Aim of the task =>
Each line of the data that includes the string "will" is to be copied out.
┌──
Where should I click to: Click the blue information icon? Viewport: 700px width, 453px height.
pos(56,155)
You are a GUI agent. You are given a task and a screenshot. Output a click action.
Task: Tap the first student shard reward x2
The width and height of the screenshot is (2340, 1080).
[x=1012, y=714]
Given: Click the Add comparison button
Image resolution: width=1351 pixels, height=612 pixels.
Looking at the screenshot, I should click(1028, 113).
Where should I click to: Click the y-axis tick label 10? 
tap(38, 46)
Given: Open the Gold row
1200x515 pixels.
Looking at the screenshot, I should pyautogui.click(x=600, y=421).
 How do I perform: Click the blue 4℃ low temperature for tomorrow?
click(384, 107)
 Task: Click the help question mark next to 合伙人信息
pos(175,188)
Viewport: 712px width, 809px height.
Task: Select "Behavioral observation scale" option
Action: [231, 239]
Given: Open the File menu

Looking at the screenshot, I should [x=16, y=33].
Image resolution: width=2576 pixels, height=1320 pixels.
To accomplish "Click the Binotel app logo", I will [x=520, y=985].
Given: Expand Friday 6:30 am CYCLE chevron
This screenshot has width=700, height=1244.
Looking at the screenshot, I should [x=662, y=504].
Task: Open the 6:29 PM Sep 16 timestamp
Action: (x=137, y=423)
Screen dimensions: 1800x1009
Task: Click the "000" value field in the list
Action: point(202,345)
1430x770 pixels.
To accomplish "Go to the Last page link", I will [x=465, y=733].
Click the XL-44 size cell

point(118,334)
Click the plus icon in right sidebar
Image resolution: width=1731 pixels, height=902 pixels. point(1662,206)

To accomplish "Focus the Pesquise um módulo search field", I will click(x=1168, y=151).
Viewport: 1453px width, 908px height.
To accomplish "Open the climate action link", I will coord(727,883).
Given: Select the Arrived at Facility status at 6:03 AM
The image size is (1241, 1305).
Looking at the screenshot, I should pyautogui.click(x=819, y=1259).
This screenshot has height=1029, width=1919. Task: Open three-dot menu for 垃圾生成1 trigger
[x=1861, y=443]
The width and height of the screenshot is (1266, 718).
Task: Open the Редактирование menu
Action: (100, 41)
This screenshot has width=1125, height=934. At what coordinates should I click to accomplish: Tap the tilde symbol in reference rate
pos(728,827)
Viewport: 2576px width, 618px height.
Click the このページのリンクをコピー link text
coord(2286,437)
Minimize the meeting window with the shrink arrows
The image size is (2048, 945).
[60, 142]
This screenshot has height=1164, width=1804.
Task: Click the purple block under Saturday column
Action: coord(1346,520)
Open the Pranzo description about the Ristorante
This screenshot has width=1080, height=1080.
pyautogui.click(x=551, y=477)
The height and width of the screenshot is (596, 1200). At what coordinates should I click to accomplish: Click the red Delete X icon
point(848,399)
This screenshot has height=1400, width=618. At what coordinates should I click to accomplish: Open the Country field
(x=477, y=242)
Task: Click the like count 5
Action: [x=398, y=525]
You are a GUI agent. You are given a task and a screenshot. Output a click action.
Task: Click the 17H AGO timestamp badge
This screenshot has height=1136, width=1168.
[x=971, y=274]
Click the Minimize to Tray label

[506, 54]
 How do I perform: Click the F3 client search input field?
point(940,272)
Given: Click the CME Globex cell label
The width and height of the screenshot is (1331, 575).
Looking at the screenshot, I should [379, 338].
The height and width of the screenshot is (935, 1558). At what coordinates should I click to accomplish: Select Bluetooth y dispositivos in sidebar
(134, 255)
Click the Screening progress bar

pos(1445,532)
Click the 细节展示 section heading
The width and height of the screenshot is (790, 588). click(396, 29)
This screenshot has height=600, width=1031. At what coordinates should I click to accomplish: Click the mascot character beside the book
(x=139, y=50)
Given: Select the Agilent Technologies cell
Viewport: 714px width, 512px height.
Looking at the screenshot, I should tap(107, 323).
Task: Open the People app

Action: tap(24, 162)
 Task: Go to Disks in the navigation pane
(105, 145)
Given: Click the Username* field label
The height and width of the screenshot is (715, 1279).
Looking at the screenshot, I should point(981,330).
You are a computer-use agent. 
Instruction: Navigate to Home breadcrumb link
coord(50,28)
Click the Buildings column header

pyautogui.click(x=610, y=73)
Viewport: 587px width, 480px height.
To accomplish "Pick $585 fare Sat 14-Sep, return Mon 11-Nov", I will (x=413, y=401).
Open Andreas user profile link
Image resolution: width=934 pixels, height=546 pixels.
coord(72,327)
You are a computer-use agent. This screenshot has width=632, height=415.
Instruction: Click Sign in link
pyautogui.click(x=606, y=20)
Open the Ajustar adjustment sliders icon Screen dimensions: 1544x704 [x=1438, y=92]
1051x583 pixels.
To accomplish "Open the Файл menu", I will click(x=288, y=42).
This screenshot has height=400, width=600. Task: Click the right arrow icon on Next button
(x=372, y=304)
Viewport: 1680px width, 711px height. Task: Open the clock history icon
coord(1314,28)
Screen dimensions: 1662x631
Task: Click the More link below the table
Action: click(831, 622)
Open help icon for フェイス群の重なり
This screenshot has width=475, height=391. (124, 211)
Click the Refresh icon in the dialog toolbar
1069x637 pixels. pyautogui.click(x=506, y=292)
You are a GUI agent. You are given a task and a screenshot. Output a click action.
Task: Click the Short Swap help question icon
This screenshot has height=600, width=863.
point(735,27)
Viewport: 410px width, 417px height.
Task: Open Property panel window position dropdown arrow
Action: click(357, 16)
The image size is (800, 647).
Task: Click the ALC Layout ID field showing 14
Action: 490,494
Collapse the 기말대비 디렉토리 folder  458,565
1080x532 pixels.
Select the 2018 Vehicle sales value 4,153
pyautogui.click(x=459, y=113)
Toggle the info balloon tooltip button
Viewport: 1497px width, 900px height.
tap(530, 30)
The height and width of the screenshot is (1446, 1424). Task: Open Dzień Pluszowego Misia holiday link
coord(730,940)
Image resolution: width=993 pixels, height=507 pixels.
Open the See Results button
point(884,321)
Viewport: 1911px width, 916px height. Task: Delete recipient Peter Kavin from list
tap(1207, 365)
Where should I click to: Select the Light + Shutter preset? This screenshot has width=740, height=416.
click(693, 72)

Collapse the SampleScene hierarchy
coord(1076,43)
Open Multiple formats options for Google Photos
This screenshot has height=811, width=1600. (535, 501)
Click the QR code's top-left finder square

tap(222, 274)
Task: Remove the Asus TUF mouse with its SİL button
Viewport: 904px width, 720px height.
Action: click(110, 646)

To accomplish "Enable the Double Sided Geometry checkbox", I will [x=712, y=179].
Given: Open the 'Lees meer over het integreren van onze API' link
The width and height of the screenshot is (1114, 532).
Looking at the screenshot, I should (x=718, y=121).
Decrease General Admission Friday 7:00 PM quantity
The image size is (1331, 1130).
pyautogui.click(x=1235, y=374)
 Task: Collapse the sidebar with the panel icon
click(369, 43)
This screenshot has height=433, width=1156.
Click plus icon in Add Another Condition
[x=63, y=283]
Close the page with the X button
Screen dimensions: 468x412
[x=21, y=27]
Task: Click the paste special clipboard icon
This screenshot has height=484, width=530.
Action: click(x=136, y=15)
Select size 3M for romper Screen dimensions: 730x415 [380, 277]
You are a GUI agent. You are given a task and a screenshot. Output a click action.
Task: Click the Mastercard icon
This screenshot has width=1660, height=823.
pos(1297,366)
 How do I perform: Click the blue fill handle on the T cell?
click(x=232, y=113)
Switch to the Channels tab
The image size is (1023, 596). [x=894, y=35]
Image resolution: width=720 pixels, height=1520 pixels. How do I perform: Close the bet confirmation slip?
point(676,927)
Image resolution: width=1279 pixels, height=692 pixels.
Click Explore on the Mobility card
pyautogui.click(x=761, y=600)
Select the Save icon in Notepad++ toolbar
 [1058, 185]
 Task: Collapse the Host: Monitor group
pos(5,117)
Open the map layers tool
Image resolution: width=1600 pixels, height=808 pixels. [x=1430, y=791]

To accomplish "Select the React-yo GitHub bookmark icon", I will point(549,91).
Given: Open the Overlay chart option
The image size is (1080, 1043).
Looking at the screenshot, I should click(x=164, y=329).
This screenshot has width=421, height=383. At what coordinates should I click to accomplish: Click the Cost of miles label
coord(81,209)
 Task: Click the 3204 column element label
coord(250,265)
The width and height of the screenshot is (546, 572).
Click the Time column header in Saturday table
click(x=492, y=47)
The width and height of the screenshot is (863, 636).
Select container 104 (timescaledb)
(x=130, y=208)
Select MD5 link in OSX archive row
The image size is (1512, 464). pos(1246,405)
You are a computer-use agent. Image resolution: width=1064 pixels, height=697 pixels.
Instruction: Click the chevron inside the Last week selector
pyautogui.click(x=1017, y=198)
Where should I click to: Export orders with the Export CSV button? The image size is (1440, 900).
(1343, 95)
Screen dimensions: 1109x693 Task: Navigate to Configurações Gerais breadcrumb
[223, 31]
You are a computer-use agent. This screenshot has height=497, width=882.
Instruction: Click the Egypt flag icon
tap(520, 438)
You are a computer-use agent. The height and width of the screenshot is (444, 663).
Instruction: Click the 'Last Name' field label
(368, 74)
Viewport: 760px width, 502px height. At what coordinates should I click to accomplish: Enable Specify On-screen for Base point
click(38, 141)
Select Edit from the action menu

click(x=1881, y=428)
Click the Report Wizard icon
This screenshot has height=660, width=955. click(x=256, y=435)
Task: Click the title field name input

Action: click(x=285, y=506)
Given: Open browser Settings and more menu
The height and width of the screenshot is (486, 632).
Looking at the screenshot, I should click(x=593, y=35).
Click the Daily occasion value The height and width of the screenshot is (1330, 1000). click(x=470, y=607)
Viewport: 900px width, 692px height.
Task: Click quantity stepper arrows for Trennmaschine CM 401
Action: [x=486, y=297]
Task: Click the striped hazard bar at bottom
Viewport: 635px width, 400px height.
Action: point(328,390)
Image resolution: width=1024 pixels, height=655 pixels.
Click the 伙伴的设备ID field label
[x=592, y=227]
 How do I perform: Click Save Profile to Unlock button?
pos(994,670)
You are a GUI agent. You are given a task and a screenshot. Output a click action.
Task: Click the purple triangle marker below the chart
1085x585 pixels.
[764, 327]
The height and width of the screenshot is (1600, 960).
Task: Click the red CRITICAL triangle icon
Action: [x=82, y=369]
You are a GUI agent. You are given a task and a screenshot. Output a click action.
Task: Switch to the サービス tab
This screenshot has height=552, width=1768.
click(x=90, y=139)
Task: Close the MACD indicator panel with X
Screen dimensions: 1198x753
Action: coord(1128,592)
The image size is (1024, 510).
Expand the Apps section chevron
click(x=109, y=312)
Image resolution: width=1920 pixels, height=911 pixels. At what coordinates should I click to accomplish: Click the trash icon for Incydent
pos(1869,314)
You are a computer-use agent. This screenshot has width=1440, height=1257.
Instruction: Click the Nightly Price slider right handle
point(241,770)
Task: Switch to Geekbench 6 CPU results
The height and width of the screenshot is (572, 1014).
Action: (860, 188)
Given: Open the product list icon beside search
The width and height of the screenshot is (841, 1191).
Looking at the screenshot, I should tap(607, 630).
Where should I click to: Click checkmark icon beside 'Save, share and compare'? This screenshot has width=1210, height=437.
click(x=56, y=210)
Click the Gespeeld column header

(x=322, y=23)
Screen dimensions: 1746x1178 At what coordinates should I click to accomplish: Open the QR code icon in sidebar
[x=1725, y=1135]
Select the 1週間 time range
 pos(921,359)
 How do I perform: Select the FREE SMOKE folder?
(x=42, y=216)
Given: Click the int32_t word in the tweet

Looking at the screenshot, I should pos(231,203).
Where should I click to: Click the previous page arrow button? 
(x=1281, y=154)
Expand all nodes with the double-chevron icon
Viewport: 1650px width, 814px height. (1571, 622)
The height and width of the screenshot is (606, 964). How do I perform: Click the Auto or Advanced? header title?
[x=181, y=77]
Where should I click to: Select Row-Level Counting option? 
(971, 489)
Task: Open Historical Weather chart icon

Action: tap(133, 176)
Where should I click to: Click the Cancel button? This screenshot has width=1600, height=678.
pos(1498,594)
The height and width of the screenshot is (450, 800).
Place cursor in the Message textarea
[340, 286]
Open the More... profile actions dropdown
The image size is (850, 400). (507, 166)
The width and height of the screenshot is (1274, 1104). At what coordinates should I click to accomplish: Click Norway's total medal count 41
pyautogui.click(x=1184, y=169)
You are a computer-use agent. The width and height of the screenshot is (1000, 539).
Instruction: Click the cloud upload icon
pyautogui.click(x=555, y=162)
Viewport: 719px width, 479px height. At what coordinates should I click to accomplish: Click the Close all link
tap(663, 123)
└──
Answer to this exercise =>
To accomplish "Click the Binotel app logo", I will [x=520, y=985].
To accomplish "Go to the Last page link", I will [x=465, y=733].
To accomplish "Focus the Pesquise um módulo search field", I will click(x=1168, y=151).
To accomplish "Open the climate action link", I will coord(727,883).
To accomplish "Pick $585 fare Sat 14-Sep, return Mon 11-Nov", I will (x=413, y=401).
To accomplish "Open the Файл menu", I will click(x=288, y=42).
To accomplish "Enable the Double Sided Geometry checkbox", I will [x=712, y=179].
To accomplish "Select the React-yo GitHub bookmark icon", I will point(549,91).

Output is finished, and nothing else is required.